++++ DATA

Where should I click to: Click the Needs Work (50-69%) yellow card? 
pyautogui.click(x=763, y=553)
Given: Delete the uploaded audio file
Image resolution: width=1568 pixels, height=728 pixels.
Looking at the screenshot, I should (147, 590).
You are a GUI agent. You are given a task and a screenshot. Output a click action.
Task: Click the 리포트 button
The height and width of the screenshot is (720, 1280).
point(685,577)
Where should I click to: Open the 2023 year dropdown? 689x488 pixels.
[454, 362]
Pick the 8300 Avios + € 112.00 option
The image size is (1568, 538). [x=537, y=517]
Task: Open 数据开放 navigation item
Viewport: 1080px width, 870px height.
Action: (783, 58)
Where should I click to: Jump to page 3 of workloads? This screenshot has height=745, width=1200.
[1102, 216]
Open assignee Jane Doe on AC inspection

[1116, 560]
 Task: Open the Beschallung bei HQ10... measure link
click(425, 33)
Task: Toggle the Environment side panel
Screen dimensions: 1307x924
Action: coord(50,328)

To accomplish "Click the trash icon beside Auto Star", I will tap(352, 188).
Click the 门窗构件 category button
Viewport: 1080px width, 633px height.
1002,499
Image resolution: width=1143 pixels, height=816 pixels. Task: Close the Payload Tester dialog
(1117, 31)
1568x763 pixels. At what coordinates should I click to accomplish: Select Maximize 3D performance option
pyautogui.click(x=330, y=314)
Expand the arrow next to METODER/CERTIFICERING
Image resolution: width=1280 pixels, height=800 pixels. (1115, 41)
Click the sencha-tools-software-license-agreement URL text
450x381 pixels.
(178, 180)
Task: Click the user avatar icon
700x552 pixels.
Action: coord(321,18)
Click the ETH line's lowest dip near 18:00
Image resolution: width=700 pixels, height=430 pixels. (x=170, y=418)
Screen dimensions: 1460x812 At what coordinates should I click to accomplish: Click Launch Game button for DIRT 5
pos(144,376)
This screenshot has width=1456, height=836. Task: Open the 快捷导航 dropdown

++++++++

### GIVEN EXERCISE
Write out the listing word for word, from its first line through the line that contains "Action: (783, 58)".

### EXPECTED ANSWER
Where should I click to: Click the Needs Work (50-69%) yellow card? 
pyautogui.click(x=763, y=553)
Given: Delete the uploaded audio file
Image resolution: width=1568 pixels, height=728 pixels.
Looking at the screenshot, I should (147, 590).
You are a GUI agent. You are given a task and a screenshot. Output a click action.
Task: Click the 리포트 button
The height and width of the screenshot is (720, 1280).
point(685,577)
Where should I click to: Open the 2023 year dropdown? 689x488 pixels.
[454, 362]
Pick the 8300 Avios + € 112.00 option
The image size is (1568, 538). [x=537, y=517]
Task: Open 数据开放 navigation item
Viewport: 1080px width, 870px height.
Action: (783, 58)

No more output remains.